Folha de S. Paulo


O atraso da ofensiva

Nas últimas duas semanas, o país tem sido agitado por um debate confuso e violento. O que se discute na questão Usiminas, mais do que o futuro da empresa em si, é o tipo de alternativa a que o Brasil vai se agarrar para tentar sair da crise.

Deve o país manter o modelo econômico nacional-estatizante vigente até aqui ou é melhor optar por uma saída mais ligada às empresas privadas, a uma associação maior com o capital estrangeiro?

Quem disser que tem certezas definitivas a respeito, sequer precisa ler jornais. Mas há quem veja a coisa de forma diferente. Muitos dos que de¬fendem uma presença forte do Estado na economia devem ter sinceras dúvidas depois dos fracassos do socialismo real. Os privatistas idem, após tantas tentativas salvadoras arruinadas no governo Collor.
Em situações tão radicalmente polarizadas como essas é que a sociedade, em especial as elites políticas, sindicais, empresa¬riais, espera dos jornais um serviço informativo o mais isento e objetivo possível.

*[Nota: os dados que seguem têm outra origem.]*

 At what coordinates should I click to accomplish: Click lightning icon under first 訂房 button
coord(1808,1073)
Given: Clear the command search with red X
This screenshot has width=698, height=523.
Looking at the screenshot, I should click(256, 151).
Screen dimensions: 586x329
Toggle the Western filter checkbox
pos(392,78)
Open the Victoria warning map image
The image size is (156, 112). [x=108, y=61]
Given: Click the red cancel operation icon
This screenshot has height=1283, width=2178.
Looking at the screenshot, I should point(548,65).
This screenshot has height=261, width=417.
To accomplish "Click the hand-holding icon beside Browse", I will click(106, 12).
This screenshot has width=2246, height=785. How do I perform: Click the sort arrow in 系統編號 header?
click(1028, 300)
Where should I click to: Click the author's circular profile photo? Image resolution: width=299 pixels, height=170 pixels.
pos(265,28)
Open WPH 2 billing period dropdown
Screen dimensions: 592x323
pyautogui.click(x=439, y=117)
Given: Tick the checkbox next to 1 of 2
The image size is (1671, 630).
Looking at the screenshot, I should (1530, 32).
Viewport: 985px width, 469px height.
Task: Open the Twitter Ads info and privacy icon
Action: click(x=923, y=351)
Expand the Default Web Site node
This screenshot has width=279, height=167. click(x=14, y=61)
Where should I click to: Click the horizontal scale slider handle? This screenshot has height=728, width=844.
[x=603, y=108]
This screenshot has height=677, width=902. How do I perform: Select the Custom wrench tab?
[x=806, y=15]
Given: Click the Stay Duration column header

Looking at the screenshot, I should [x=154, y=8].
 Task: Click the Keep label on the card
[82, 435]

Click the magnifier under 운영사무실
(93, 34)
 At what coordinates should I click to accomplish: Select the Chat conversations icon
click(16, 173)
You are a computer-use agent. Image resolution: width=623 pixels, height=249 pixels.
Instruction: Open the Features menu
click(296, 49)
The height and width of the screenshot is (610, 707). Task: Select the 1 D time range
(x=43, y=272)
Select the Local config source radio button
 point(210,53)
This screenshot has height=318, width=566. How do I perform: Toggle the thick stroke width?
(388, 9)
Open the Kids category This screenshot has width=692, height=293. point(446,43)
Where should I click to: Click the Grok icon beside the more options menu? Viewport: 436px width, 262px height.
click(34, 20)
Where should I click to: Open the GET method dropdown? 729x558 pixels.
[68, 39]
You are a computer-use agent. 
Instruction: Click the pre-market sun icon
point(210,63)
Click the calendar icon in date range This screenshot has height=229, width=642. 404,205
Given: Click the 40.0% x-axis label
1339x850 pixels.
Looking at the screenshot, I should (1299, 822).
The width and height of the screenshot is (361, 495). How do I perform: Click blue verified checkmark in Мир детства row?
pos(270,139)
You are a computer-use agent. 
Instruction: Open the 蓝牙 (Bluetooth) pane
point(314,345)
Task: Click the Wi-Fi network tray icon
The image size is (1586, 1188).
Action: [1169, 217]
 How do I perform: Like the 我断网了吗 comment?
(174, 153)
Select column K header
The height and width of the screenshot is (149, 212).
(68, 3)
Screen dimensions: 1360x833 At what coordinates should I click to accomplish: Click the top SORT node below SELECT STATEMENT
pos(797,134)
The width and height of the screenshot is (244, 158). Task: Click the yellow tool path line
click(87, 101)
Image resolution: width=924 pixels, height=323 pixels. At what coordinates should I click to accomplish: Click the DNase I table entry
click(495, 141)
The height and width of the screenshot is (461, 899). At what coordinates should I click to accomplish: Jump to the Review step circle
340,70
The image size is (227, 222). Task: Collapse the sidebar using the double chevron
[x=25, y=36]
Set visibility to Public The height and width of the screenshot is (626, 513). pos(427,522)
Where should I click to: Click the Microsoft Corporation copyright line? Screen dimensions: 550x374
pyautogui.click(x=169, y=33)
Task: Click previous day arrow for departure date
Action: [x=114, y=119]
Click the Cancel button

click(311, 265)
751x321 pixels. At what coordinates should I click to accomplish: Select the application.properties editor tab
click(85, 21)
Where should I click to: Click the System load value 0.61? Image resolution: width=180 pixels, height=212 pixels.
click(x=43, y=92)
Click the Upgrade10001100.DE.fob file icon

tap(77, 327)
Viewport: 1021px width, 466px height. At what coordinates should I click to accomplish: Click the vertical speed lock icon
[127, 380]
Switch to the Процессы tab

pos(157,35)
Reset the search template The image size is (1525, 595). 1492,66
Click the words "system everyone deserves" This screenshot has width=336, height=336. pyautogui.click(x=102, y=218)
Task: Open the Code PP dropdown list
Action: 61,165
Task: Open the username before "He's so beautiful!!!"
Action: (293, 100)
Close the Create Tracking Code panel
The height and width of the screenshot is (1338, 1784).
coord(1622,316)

Cada um quer que seu jornal o ajude a pesar prós e contras de cada alternativa, que o choque dos argumentos e dos fatos de cada lado seja exposto de forma a que pela depuração de verdades opostas se chegue a um resíduo de convicção. Se não for para cumprir esse papel nessas horas, que importância realmente fundamental tem a imprensa?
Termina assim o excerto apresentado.